Secret Pact to Oust Arafat Reported


By Carol Rosenberg

Miami Herald
February 10, 2003

Israel and Washington have reached a secret agreement on conditions for ousting Palestinian leader Yasser Arafat after the U.S. topples Saddam Hussein in Iraq, a leading Israeli newspaper reported Sunday.

Reached by The Herald, spokesmen for both Prime Minister Ariel Sharon and the U.S. Embassy in Tel Aviv declined to either confirm or deny the report carried in the tabloid Yediot Aharanot under the headline, After Saddam: It is Going to be Arafat's Turn. But Palestinian Authority regime change has been a long-standing goal of Sharon, whose Likud Party recently swept national elections and who has rejected Arafat as a suitable negotiating peace partner for plans for an independent state of Palestine.

Sharon has dispatched trusted aide Dov Weisglass to Washington several times in recent months and, according to the newspaper report, the U.S. and Israel now have a secret agreement -- in writing. It did not report the terms.

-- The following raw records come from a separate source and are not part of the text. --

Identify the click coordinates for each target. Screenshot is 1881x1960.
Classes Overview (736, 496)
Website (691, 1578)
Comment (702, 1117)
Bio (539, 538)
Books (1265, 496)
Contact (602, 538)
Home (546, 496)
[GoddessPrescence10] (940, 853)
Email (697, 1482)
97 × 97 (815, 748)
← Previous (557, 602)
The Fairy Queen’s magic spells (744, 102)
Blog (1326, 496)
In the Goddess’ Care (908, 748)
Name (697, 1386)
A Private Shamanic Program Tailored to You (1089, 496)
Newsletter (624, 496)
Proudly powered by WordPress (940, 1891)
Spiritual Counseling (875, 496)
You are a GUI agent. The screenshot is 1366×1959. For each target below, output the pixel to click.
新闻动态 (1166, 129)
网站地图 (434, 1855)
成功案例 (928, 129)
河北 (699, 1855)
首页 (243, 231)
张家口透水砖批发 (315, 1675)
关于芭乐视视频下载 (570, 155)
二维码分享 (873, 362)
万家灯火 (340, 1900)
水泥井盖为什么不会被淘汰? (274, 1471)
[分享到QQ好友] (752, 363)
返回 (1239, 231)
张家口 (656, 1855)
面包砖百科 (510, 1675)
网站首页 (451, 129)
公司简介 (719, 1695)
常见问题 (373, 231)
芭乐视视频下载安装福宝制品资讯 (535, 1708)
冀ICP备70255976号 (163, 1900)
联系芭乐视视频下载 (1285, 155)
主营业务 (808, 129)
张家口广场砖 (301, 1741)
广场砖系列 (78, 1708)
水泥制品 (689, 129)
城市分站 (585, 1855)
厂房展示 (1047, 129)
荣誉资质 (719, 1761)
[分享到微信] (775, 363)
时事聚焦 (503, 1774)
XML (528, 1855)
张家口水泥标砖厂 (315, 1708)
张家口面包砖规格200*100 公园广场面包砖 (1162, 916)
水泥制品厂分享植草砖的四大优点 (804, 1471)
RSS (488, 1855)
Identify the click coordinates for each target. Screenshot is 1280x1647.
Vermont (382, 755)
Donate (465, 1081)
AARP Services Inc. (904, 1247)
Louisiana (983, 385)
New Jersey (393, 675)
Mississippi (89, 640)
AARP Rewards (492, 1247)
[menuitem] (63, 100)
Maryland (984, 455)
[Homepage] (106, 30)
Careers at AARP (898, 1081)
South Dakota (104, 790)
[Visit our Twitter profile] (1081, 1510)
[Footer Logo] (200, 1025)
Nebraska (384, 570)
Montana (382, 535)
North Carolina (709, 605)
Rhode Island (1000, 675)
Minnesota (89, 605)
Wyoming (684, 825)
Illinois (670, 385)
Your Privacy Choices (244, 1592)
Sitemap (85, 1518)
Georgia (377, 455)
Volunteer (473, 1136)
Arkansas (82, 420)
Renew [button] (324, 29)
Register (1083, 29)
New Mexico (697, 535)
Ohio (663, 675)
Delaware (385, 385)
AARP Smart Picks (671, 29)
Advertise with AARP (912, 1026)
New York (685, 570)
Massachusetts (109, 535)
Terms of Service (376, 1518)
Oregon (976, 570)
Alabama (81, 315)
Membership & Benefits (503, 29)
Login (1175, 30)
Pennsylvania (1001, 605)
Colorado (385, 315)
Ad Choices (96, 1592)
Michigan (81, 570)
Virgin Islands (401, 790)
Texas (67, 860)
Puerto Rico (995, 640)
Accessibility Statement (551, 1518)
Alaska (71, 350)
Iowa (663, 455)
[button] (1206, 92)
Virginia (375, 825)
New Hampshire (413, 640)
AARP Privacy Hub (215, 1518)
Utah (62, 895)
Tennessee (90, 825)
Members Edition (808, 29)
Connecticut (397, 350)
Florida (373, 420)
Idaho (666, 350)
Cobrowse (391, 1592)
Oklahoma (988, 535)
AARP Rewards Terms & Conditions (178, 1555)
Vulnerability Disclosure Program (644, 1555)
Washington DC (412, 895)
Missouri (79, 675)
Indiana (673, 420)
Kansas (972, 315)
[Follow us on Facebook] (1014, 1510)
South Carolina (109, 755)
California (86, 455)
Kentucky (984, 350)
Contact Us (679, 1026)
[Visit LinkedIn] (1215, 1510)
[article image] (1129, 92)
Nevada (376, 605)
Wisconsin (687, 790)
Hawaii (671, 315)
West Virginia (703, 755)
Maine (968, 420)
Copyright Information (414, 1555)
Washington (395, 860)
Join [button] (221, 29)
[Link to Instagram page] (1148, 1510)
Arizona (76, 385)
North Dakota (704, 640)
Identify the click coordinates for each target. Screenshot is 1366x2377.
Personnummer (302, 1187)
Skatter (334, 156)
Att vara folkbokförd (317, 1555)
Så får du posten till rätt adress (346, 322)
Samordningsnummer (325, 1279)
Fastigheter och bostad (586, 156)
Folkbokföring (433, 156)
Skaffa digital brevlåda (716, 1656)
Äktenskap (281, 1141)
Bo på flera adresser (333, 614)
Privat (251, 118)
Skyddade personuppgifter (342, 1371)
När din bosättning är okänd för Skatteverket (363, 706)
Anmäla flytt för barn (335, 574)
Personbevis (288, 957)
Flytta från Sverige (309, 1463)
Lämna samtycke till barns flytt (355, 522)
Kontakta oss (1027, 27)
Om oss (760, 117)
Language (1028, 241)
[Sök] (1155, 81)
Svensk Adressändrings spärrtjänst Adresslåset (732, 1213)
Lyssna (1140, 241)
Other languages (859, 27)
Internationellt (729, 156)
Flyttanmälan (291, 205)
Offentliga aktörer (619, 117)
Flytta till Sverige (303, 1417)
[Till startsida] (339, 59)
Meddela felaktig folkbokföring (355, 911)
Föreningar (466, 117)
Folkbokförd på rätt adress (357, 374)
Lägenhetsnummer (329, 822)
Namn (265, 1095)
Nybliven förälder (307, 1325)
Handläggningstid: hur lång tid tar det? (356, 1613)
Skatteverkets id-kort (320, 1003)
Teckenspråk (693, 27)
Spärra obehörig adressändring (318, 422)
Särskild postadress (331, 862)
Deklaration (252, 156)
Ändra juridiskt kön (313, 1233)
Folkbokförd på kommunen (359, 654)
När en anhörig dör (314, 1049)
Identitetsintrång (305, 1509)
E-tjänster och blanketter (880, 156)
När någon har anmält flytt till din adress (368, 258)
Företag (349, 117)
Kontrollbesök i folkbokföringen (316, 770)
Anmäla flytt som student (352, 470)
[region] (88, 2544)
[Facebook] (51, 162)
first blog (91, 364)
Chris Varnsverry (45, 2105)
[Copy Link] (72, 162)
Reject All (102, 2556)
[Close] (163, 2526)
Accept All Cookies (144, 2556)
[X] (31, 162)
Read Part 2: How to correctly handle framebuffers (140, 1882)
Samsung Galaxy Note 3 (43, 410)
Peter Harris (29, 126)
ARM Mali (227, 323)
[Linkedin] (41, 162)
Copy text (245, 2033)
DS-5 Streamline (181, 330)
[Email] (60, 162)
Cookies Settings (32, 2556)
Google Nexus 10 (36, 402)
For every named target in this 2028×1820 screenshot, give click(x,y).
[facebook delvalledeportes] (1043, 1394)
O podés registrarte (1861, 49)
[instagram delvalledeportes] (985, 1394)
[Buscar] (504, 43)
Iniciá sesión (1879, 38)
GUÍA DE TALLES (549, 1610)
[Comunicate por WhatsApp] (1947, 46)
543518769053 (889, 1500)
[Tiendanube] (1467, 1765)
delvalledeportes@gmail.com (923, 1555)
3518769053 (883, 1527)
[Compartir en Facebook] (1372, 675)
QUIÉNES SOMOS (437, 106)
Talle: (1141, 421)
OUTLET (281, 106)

But Weisglass told state-run Israel Radio over the weekend that, rather than exile the Palestinian leader, or kill him, Israel wants the Palestinians to create the position of a powerful prime minister, which would leave Arafat in a more ceremonial role as president. Israel has such a system.

If Arafat refuses the transfer of power, ''We'll kick him out of here with American authorization,'' according to an unnamed ''high-ranking Israeli official'' quoted in the article. ''In the White House's eyes, Arafat is no different from Saddam Hussein,'' the official was quoted as saying. ``The two are intolerable to the same degree.''

Israel's Cabinet has repeatedly discussed, but so far rejected, the idea of exiling Arafat, in part because he could resume his once epic globe-trotting and fundraising for the Palestinian cause. He is presently holed up in a corner of the once sprawling Palestinian Authority headquarters in the West Bank town of Ramallah.

The report also comes amid increased contact between Israelis and Palestinians seeking to stem two years of violence that has killed at least 1,819 Arabs and 700 Israelis. Israeli media reported over the weekend that Sharon held truce talks last week with Palestinian parliament speaker Ahmed Qurei, known as Abu Ala.

It was Sharon's first known meeting with a leading Palestinian considered loyal to Arafat in about a year. The talks could continue this week. Arafat, for his part, acknowledged from his bunker in Ramallah that the meetings had taken place, and reminded that he had sought renewed talks with Sharon after his Jan. 28 Israeli election victory.